What’s more, PRT schemes call for cars to be summoned on demand, sort of like an elevator, and there would be so many cars in the system that you wouldn’t have to wait much more than 30 seconds for your ride. The cars would then zip you under computer control more or less straight to your destination without stops, since you would most likely be the only passenger aboard. Most PRT cars currently in use have carlike rubber tires that run not on tracks but on tiny streetlike elevated “guideways,” so that in theory they could be set up to hop off the guideway and head down regular roads right to your front door, like a big runaway Roomba.
All this isn’t just some transit planner’s fantasy. Several companies—including ULTra in the U.K., Vectus in South Korea, and Skyweb Express in Fridley, Minnesota—are building PRT systems, and modest-size ones are operating now in Abu Dhabi in the United Arab Emirates and at Heathrow Airport in London. Others are going up in India and South Korea; a few U.S. cities, including Ithaca and San Jose, are currently studying their options. (In the meantime, remind me to plan more trips to Abu Dhabi.)
The advantages of PRT are less clear in cities like Boston that already have old-fashioned, full-scale mass-transit systems. How can the technology help me feel even more smugly self-righteous when I take the bus and subway?

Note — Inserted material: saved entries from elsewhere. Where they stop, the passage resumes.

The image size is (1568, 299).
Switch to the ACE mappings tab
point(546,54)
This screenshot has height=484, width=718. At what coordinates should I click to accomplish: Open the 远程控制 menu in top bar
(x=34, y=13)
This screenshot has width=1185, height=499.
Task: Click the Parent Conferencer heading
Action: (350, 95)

By giving conventional systems PRT-like upgrades, says Vincent Valdes of the Federal Transit Administration. Buses will ditch their loud, smelly engines, he says, and streetcars will lose the cityscape-scarring overhead wires, swapping them for relatively small, light battery packs. Electric coils buried just below the street surface will transmit energy through the air into the vehicles passing over, a technique called induction charging. No plugs, no time-sucking recharging breaks, no need for battery packs the size of a small swimming pool. Computerized traffic-light systems will open up green lights for buses and—in answer to my biggest complaint about buses—computerized driving assistants will keep bus drivers from unnecessarily hammering the gas or brakes, swerving in and out of lanes, and taking curves at NASCAR speeds. “People tend to look at buses in the U.S. as second-class travel, and it doesn’t help if the driver is driving like he’s Evel Knievel,” Valdes says. “But with the right technologies buses will seem more like rubber-tired trains.”
PRT approach could even invade the domain of the “pry my steering wheel out of my cold, dead hands” crowd, transforming privately owned cars into a part of a new kind of mass-transit system. Cars, after all, can be shared, and there are already phone and web apps in parts of the U.S. and Europe, such as Ridejoy in California, that match people with room in their cars to people who need rides to the same destination and are willing to share costs.

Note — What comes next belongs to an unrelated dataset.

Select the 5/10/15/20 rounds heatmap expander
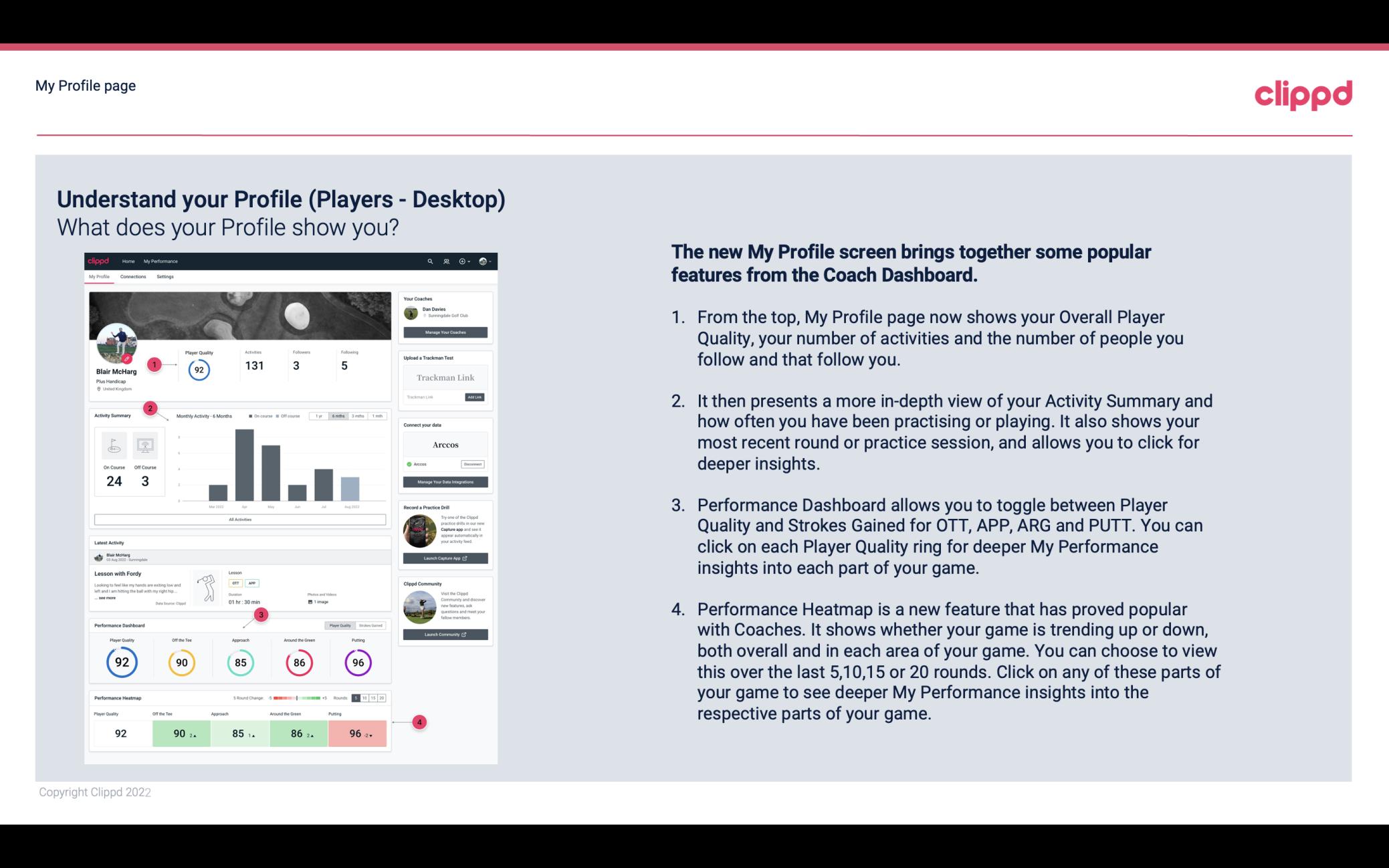The image size is (1389, 868). pos(369,697)
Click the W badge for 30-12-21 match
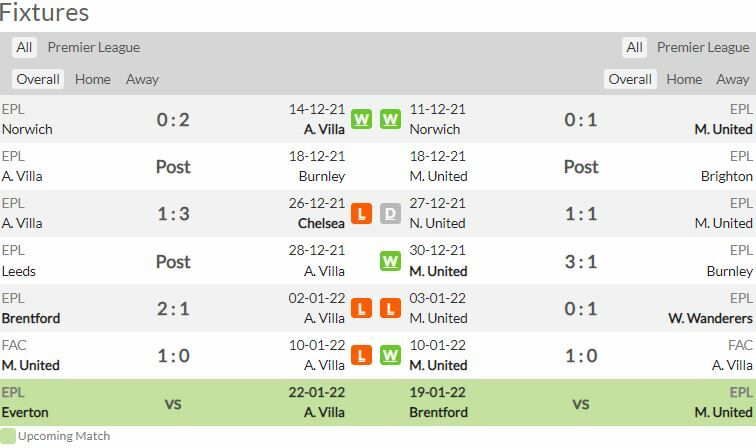 (390, 261)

Anticipating the next step, researchers at MIT have proposed a scheme called CityCar in which compact electric vehicles would be scattered in parking stations all around cities, enabling riders to jump into one and drive it to the station nearest their destination, then leave it for the next rider, much like the shared-bicycle systems that have sprung up in cities around the world.
“We’re seeing the blurring of edges between traditional transport modes,” says Nigel Wilson, an MIT civil engineering professor who specializes in public transportation. “Traditional public transit can satisfy only a small percentage of the trips people need to take, so we need to think of a combination of services and modes that provide an attractive alternative to relying on your own car for all your trips.”
That’s fine with me—I’m in no hurry to give up my Alfa Spider or two motorcycles. But I’m still captivated by that winged, flying train, though I’ve suggested one small modification to the developers: Equipping it with an air-to-ground missile that zeroes in on SUV-based text-messaging signals. I wouldn’t want an errant Dodge Derangeo forcing an unscheduled landing.